United States District Court, Southern District of New York


November 19, 1991

MANUEL DE LA NUECES, D/B/A SUPERIOR GROCERY, PLAINTIFF,
v.
UNITED STATES OF AMERICA, UNITED STATES DEPARTMENT OF AGRICULTURE, AND STATE OF NEW YORK, DEFENDANTS.

The opinion of the court was delivered by: William C. Conner, District Judge:

OPINION AND ORDER

Plaintiff Manuel De La Nueces brought this action pursuant to 7 U.S.C. § 2023(a) for judicial review of the final determination of the Food and Nutrition Service ("FNS") disqualifying plaintiff's retail food store, Superior Grocery, from participation in the Food Stamp Program of the United States Department of Agriculture ("USDA"). Presently before the Court is plaintiff's motion for a preliminary injunction enjoining the federal government from enforcing Superior Grocery's disqualification pending judicial review of the administrative determination. Also before the Court is plaintiff's motion for a preliminary injunction against the State of New York requiring Superior Grocery to be reinstated to the Special Supplemental Food Program for Women, Infants and Children ("WIC Program"), administered by the state, from which he has been disqualified since February 5, 1991. For the reasons set forth below, plaintiff's preliminary injunction motions are denied.

BACKGROUND

Manuel De La Nueces owns and operates Superior Grocery, a retail store in New York City, which participated in both the New York State Department of Health ("DOH") WIC Program and the United States Food Stamp Program operated by FNS. By letter dated January 16, 1991, DOH notified Mr. De La Nueces that Superior Grocery was being disqualified from participation in the WIC Program for three years. Def. N.Y. State's Exh. E. Prior to his disqualification, plaintiff was sent three notification letters warning him that compliance investigations had been conducted at his store and had uncovered violations of his WIC contract and the WIC regulations. Def. N.Y. State's Exhs. B, C, and D. These three letters advised plaintiff that further compliance investigations would be conducted at the store and that plaintiff could be disqualified from the WIC Program if subsequent violations were found.

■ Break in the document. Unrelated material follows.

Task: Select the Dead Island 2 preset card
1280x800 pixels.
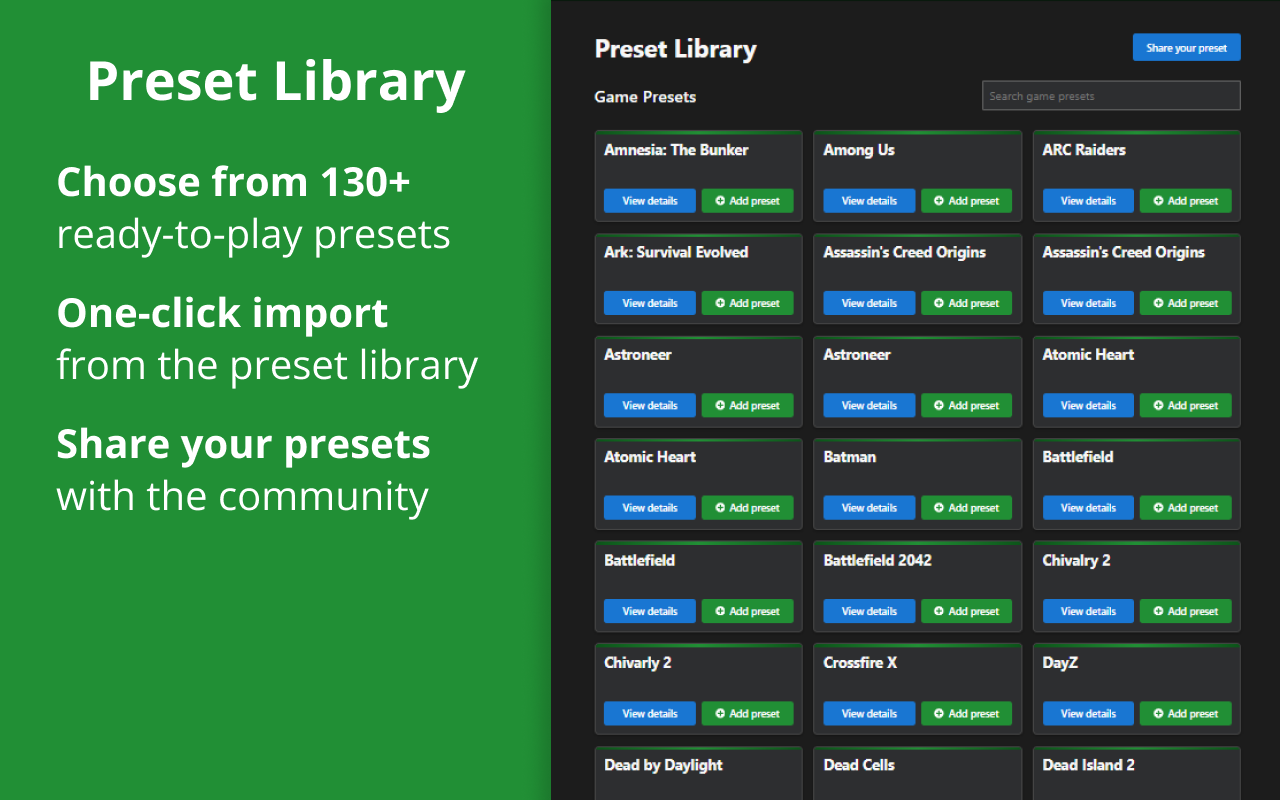Action: pos(1136,773)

Plaintiff's January 16, 1991 disqualification letter noted six violations of Superior Grocery's WIC vendor contract and of DOH regulations, including accepting WIC food instruments from unauthorized persons and charging WIC customers more than the current shelf price of the food they were buying. Def. N Y State's Exh. E. That letter also warned plaintiff that "this disqualification may also result in your withdrawal from the Food Stamp program. . . ." Id.

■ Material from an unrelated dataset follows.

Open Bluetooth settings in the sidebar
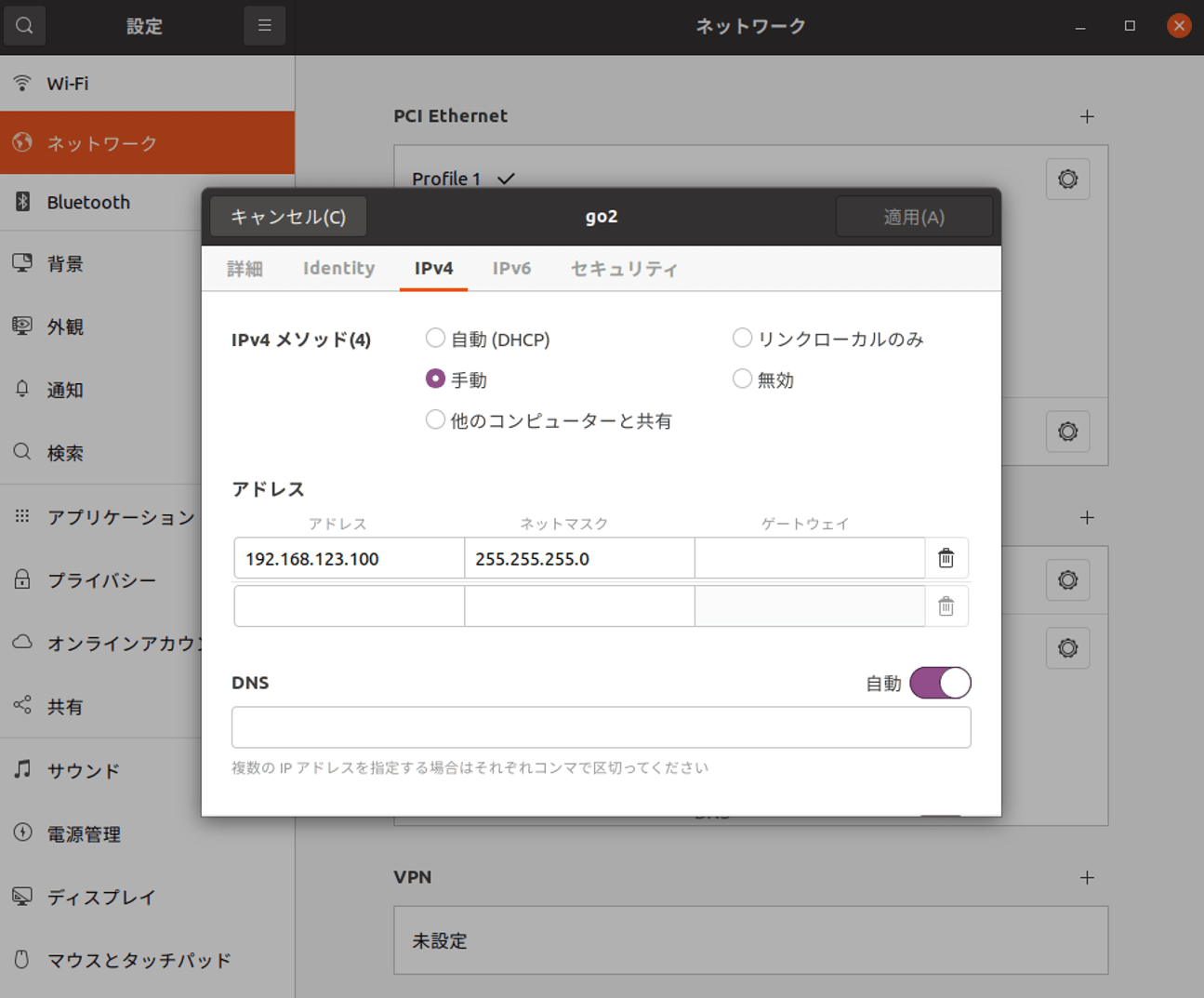1204x998 pixels. coord(88,203)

Plaintiff has been disqualified from the WIC Program since February 5, 1991. In early February, plaintiff contacted Mr. William C. Gonzalez to represent him in connection with the WIC disqualification. Mr. Gonzalez has run a business providing aid to WIC vendors for the last nine years and is fluent in both Spanish and English. Gonzalez Aff. ¶¶ 1, 4. On February 14, 1991, plaintiff, along with his representative, Mr. Gonzalez, attended a pre-hearing conference before Mr. Lang of DOH. In the course of that conference, plaintiff executed a Waiver of Hearing form, in which he agreed to waive his right to a hearing to contest his disqualification from participation in the WIC program and pay a civil penalty of three thousand dollars in exchange for a reduction in his disqualification period to two years. Def. U.S.'s Exh. D. In signing that Waiver form, Mr. De La Nueces represented: "I understand that disqualification from the WIC program may result in the withdrawal of my food stamp program authorization by the Food and Nutrition Service of the U.S. Department of Agriculture." Id.

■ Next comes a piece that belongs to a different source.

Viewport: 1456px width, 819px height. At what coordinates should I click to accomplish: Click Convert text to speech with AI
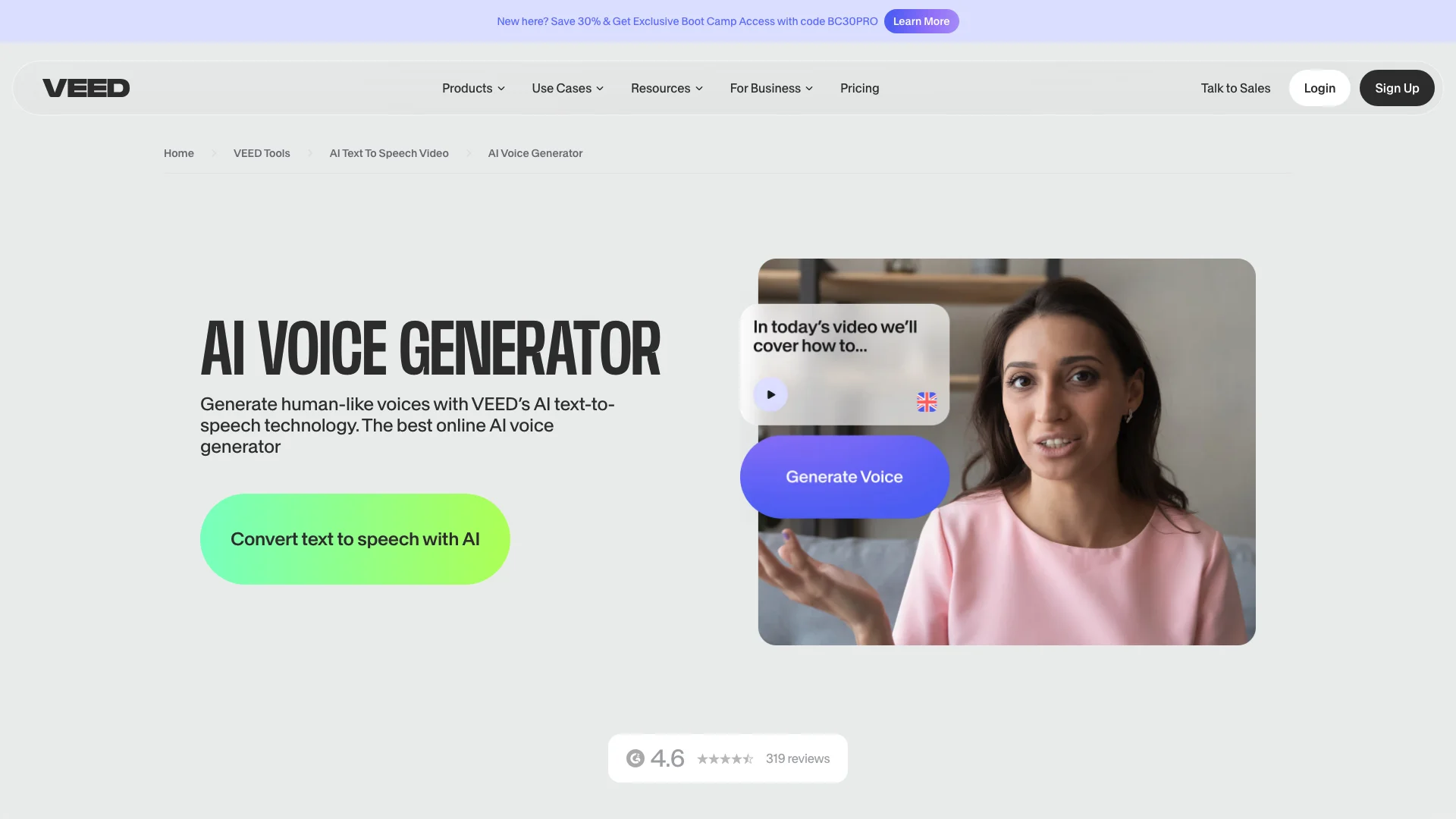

By letter dated May 14, 1991, FNS notified Mr. De La Nueces that Superior Grocery was being withdrawn from the Food Stamp Program for a period coinciding with the two-year WIC disqualification. Def. U.S.'s Exh. F. Plaintiff appealed the FNS's determination and a hearing was held before Administrative Review Officer Lana A. Manar, who sustained FNS's decision in a letter dated September 18, 1991. Pltfs. Exh. D.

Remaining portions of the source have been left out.